- HOW TO COMPLETE THIS TASK: The word "will" may appear in some lines of the data; copy every such line.

** DATA RECORDS follows **

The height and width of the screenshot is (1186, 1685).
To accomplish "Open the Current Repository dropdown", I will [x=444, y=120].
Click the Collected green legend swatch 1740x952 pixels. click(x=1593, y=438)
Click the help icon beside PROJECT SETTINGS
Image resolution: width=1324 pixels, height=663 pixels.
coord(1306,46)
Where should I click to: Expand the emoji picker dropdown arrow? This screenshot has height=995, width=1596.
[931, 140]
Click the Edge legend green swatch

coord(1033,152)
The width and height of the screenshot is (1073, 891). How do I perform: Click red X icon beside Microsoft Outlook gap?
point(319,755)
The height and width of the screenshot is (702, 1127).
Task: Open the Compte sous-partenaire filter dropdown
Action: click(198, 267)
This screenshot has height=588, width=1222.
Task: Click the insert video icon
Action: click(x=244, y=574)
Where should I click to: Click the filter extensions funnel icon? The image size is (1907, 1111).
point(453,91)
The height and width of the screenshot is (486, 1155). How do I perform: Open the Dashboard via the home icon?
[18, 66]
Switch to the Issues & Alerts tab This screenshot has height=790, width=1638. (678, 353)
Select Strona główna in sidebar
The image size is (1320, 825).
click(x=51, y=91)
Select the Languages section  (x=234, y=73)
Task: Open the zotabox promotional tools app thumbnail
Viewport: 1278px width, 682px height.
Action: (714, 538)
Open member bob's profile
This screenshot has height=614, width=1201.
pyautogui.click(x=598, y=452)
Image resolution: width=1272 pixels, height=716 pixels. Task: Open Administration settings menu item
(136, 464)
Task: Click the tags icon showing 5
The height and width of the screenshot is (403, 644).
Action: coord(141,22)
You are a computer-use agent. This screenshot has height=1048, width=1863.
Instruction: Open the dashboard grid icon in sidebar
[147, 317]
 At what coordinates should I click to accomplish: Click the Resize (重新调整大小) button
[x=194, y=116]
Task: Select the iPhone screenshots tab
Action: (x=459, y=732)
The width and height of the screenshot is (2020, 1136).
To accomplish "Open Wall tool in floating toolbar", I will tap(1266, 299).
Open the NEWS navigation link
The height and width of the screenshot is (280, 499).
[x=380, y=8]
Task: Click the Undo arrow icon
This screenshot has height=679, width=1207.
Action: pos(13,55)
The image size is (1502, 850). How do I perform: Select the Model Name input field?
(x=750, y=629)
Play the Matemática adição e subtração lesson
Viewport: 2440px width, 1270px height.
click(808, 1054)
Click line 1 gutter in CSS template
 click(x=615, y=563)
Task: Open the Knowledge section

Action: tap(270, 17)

** End of DATA RECORDS **

- EXERCISE SOLUTION:
To accomplish "Open the Current Repository dropdown", I will [x=444, y=120].
To accomplish "Open Wall tool in floating toolbar", I will tap(1266, 299).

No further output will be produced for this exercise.